Israel’s defense minister said Thursday he hopes a better nuclear deal will come out of upcoming talks between world powers and Iran, but that Israel is hedging its bets and building up its military capabilities.
Benny Gantz spoke to reporters at the close of a two-day visit to the Moroccan capital of Rabat, where he met with top Moroccan intelligence, defense and diplomatic officials. Among the issues discussed was Iran.
“Our obligation concerning Iran is to influence our partners and maintain an ongoing conversation,” Gantz said. “Our second obligation is to build up military power, which is something important in and of itself.”
Nuclear talks between Iran and world powers are set to kick off next week in Vienna.
Iran has steamed ahead with its enrichment of uranium since the United States withdrew from a landmark nuclear agreement with world powers in 2018. Israel was deeply opposed to that agreement, and Israeli officials now say Tehran is closer than ever to developing nuclear arms.

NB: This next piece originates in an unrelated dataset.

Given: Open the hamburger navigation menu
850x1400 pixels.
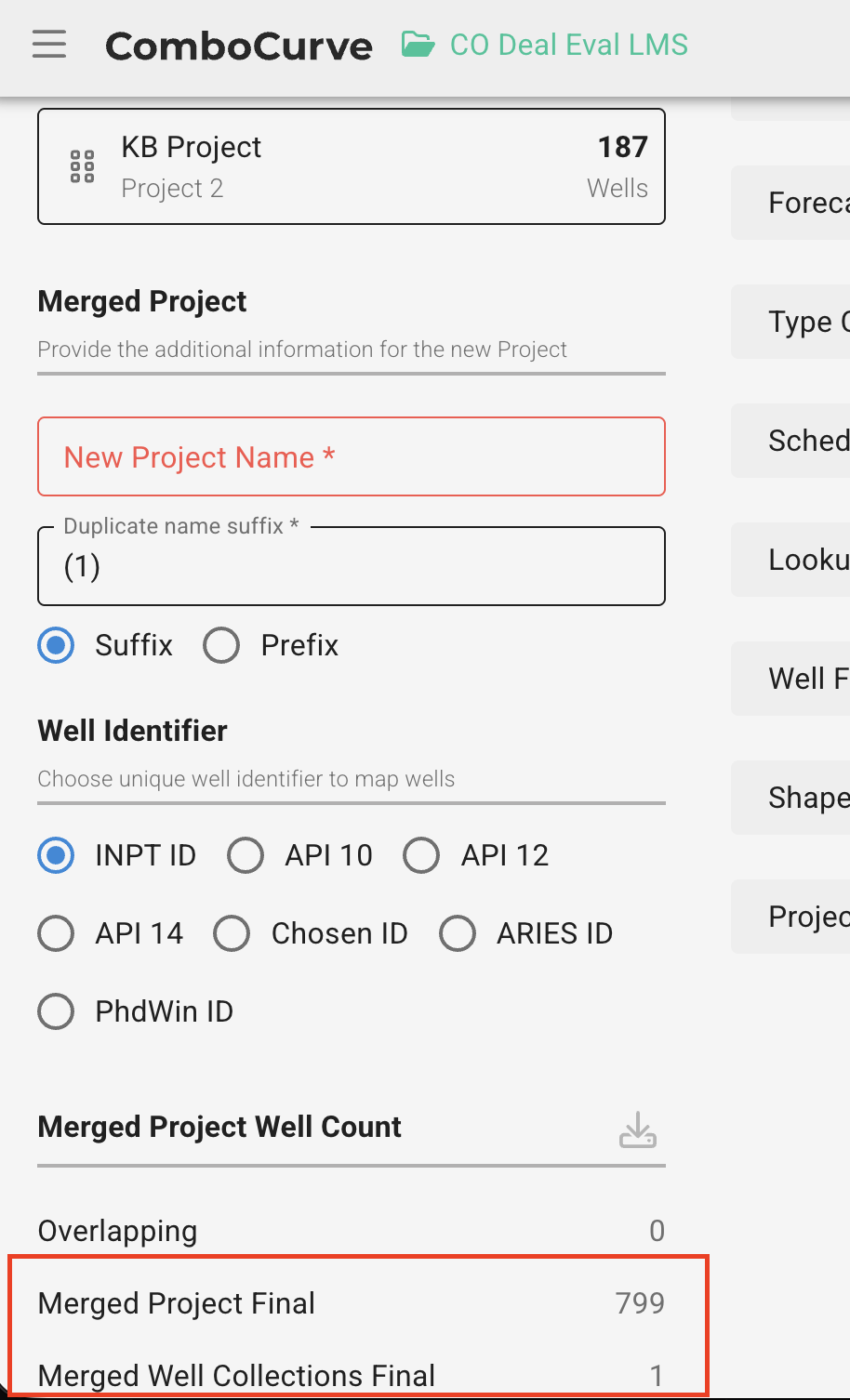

Iran says its nuclear program is for purely peaceful purposes and has blamed the breakdown of the agreement on the Trump administration's decision to withdraw from it and restore crippling sanctions. The Biden administration has said it hopes to negotiate a return to the deal.
Israel is widely believed to be the only nuclear-armed country in the Middle East, though it maintains a policy of ambiguity about its own program.
Gantz said that Israel must work in concert with the U.S. and avoid making the issue of Iran’s nuclear program a partisan one.
“A good agreement is one that will plug the holes in the previous agreement in the fields of nuclear development, missile launching systems, breakout time and what Iran is doing in the region,” Gantz said.
Gantz's visit was the first official visit by an Israeli defense official to one of its new Arab allies. Israel and Morocco normalized relations last year as part of the so-called Abraham Accords and this week signed a defense agreement.
The defense minister visited Rabat's sole functioning synagogue, Talmud Torah, and was welcomed by leaders of the small Jewish community. The cantor recited prayers for the welfare of the king and for Israel and its armed forces. On display was a framed picture of King Mohamed VI, the Moroccan flag and the Israeli flag — an addition to the synagogue since the signing of the accords last year.
“Even when it's difficult, we need to strive for peace," Gantz said to a group that included Moroccan and Israeli military officers. “We must always been the strongest in the region.”